Trump "curioso" sobre razões para Irão não ter "capitulado" perante ameaças
Donald Trump, que tem vindo a ameaçar atacar o Irão, está
curioso sobre os motivos pelos quais essa ameaça se está a revelar infrutífera.
Entretanto, um alto funcionário de Teerão revelou que o país do Médio Oriente
está a ponderar fazer cedências. O presidente dos Estados Unidos está curioso
para saber por que razões o Irão ainda não "capitulou" nem concordou
em restringir o seu programa nuclear. A posição foi dada a conhecer pelo
enviado especial de Donald Trump ao Médio Oriente, Steve Witkoff.
"Não quero usar a palavra frustrado, porque ele entende
que tem muitas alternativas, mas está curioso para saber porque é que eles
não... não queria dizer capitularam, mas porque é que ainda não
capitularam", disse Witkoff no sábado, em entrevista a um programa da Fox
News apresentado por Lara Trump, nora do presidente.
"Porque é que, sob esta pressão, com o poderio naval e
marítimo que temos lá, eles não vieram ter connosco e disseram: Não queremos
mais armas, eis o que estamos dispostos a fazer?
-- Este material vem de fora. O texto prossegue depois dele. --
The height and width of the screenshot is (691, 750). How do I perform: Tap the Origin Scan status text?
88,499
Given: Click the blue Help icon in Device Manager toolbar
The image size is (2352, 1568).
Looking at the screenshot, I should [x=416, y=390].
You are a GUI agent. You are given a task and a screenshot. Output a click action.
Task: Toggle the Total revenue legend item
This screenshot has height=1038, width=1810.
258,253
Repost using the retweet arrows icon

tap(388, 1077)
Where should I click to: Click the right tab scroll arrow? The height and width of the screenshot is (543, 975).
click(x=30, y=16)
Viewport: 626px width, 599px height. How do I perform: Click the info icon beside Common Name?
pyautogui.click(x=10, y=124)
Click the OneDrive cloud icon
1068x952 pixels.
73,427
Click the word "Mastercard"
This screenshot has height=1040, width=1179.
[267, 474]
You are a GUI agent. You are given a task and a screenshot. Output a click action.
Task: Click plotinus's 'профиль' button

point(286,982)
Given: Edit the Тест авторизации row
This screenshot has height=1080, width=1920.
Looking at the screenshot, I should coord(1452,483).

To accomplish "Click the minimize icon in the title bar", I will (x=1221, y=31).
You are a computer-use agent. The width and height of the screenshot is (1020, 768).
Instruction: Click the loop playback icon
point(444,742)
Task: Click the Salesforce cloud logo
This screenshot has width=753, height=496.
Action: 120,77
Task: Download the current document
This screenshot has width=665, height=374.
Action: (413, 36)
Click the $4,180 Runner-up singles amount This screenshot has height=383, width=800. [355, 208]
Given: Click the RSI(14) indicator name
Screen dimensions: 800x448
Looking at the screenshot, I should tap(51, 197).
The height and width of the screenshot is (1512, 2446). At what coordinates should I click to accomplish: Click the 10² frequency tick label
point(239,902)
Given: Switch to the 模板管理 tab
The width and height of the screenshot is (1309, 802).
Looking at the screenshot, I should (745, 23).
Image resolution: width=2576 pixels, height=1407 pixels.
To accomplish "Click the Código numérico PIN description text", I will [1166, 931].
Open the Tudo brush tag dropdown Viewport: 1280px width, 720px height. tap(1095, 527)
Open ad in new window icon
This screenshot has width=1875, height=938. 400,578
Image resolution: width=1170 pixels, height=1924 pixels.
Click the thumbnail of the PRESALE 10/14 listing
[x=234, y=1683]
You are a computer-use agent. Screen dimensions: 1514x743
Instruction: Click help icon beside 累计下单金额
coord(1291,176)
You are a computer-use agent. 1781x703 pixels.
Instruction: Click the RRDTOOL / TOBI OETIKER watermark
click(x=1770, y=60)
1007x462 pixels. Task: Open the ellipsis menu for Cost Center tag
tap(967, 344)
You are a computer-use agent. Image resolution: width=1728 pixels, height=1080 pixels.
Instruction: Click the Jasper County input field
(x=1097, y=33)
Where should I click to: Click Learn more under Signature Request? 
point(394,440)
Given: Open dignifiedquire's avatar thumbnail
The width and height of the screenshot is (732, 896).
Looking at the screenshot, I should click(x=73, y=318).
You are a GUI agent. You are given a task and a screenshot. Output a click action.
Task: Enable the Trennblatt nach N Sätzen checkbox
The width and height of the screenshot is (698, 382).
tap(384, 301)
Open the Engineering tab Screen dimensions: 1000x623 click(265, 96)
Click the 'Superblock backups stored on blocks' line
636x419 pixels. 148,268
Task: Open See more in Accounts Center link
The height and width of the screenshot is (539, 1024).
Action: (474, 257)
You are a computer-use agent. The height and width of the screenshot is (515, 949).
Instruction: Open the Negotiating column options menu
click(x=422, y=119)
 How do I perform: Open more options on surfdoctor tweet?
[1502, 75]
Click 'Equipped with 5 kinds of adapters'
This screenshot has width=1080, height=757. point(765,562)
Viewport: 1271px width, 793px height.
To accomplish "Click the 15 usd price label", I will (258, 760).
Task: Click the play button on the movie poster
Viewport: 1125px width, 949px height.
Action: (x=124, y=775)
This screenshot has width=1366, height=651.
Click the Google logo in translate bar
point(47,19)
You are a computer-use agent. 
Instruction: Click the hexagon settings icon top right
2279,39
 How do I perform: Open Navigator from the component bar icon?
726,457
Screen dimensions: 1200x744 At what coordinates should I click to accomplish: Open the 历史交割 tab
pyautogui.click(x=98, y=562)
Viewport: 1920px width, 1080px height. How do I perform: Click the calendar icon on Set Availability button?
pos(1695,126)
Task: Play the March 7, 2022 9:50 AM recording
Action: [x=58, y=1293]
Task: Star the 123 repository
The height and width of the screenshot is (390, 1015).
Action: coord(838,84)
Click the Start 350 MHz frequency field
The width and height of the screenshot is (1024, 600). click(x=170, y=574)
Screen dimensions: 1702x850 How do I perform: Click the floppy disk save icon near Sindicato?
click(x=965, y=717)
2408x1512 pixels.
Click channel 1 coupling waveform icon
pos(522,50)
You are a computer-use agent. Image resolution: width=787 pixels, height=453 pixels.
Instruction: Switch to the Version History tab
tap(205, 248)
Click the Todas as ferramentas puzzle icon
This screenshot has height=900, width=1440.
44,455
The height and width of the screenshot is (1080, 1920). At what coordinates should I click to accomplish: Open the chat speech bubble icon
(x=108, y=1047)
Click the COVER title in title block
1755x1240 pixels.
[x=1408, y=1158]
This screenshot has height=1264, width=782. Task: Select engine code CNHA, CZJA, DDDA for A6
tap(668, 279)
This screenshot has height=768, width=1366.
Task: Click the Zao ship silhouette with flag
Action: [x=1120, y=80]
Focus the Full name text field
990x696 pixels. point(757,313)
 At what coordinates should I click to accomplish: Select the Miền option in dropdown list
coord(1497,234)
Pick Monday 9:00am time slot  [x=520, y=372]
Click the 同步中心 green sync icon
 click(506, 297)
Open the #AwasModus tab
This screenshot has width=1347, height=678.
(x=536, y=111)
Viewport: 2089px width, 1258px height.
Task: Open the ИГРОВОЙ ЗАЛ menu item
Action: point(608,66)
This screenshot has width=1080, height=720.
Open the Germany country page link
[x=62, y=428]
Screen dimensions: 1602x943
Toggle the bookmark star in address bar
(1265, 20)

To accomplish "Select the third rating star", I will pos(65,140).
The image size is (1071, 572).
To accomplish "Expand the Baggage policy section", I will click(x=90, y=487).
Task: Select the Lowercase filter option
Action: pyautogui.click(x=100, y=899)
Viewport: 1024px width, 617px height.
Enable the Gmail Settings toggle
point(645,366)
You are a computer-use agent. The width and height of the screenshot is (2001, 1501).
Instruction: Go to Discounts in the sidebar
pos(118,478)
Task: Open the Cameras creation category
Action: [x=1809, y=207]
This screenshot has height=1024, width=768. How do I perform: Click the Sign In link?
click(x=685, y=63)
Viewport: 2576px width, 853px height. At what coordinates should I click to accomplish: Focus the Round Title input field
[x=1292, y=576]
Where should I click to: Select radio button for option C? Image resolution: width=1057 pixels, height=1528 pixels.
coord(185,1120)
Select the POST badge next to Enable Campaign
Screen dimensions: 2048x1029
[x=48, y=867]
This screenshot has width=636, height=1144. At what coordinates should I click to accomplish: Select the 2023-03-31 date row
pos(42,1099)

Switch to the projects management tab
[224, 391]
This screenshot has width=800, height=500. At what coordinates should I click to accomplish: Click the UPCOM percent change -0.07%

Está a ser difícil fazê-los
chegar a esse ponto", acrescentou.
As declarações surgem depois de Donald Trump ter ordenado um
reforço das forças norte-americanas no Médio Oriente, anunciando ainda
preparativos para um eventual ataque aéreo de várias semanas contra o Irão.
Teerão já ameaçou retaliar contra bases dos Estados Unidos
se for atacado.
Irão estará a ponderar cedências
Este domingo, um funcionário do regime iraniano indicou à
agência Reuters que Teerão está disposto a fazer cedências sobre o seu programa
nuclear nas negociações com os EUA em troca do levantamento das sanções e do
reconhecimento do seu direito de enriquecer urânio.
Segundo a mesma fonte, Teerão poderá aceitar um acordo sob o
qual enviaria metade do seu urânio mais altamente enriquecido para o exterior,
diluiria o restante e participaria na criação de um consórcio regional de
enriquecimento. Em troca das cedências iranianas, seria exigido que os Estados
Unidos reconhecessem o direito do Irão ao “enriquecimento nuclear pacífico” e
levantassem as sanções económicas.
Este funcionário referiu também que o Irão ofereceu a
empresas americanas a oportunidade de participarem nas indústrias de petróleo e
gás do Irão.
“Dentro do pacote económico em negociação, os EUA também
receberam ofertas de oportunidades para investimentos sérios e interesses
económicos palpáveis na indústria petrolífera do Irão”, afirmou.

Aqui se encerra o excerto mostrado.